Le club des polarophiles québécois

Les corbeaux entre eux (de Josh Bazell)

JH (août 2010)


En un coup d'oeil


À mon avis

Des lecteurs nous ont déjà demandé pourquoi nous n'avions pas encore parlé de Ruth Rendell, qui passe pour une des grandes dames du polar britannique de notre génération. Née en 1930, elle a publié 67 romans jusqu'en 2010, son dernier étant The Bithday Present, sous le nom de Barbara Vine, pseudonyme souvent utilisé pour signaler des romans plus psychologiques ou sociologiques. La série qui met en scène l'Inspecteur Wexford s'étend de 1964 (Un amour importun) à 2010 Not in the Flesh (Ni chair ni sang). J'avais l'impression, après avoir lu un de ses romans il y a une dizaine d'années, (ni un Wexford ni un Vine), qu'il s'agissait justement de romans trop psychologiques pour figurer dans notre site, un peu comme dans le cas de plusieurs romans d'Altvegen. La qualité du récit n'était pas en question.

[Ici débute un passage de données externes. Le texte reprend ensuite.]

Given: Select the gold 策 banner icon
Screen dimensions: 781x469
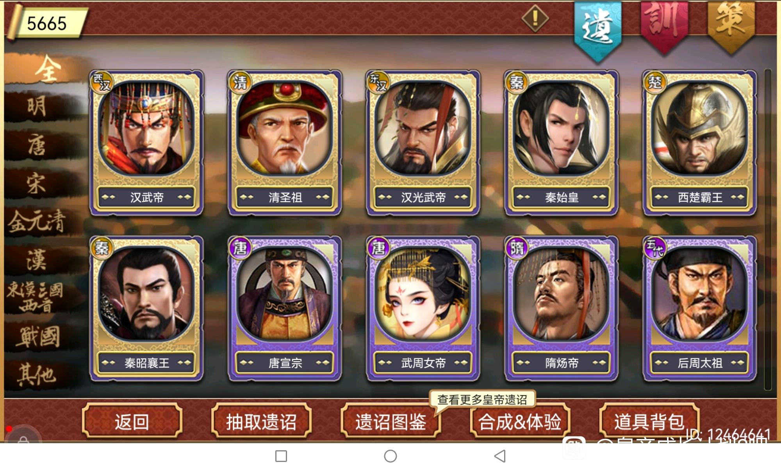Looking at the screenshot, I should (x=731, y=27).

En effectuant des recherches sur Caroline Graham, j'ai appris que les quatre policiers les plus populaires en Angleterre actuellement étaient Barnaby, Morse, Frost et Wexford. Puis, je suis tombé sur une réédition récente des Corbeaux entre eux et j'ai voulu voir ça de plus près.

25 ans, ce n'est pas nécessairement beaucoup, sauf que, dans le domaine du polar, de 1985 à 2010, c'est la période de temps qui correspond à l'implantation de l'ordinateur, du cellulaire, du GPS. Un inspecteur semble tout nu s'il n'a pas cette technologie à son service, surtout s'il n'a pas lui-même l'éclat d'un Holmes, le panache d'un Poirot, l'intelligence d'un Wolfe ou la sagesse du Juge Ti. Or, Wexford est un Inspecteur bien ordinaire, un anti-héros, un bon père de famille moins acharné que Barnaby, moins raffiné que Brunetti. Et, faut le dire, plutôt vieux jeu. Les personnages sont bien développés mais il y en a trop; les jeunes filles, par exemple, sont trop semblables pour qu'on retienne leurs différences. Le rythme est lent, comme dans la vie sans doute, mais ce parti pris de réalisme accentue la dimension psychologique très poussée et très gratuite. Au sens où, quand on mise trop sur la psychologie au détriment des énigmes matérielles, tout devient possible. Les sinuosités de l'esprit s'avèrent passablement tarabiscotées. C'est construit avec cohérence, mais la cohérence d'un engin complexe dont l'auteure seule peut connaître le secret. Ce qui, pour ma part, entraîne une perte d'intérêt.

Quant aux découvertes de Wexford, il a beaucoup de chance de posséder une hénaurme (sic) intuition (ses pas qui le guident inconsciemment vers une maison où habitent des témoins importants puis, encore plus gros, dans un jardin où une victime, cruciale pour le déroulement de l'enquête, est découverte) et d'affronter des adversaires qui prennent des chances vraiment très inutiles (la cachette du couteau).

Assez sympathique, mais pas facile d'embarquer et surtout de rester attaché jusqu'au bout malgré la pertinence des aperçus psychologiques relatifs aux relations interpersonnelles. Comme le fait d'être tombé sur un roman des années 80 ne rend peut-être pas justice à l'auteur et qu'il faudrait voir comment Wexford a vieilli, je décernerai pour le moment 3,5.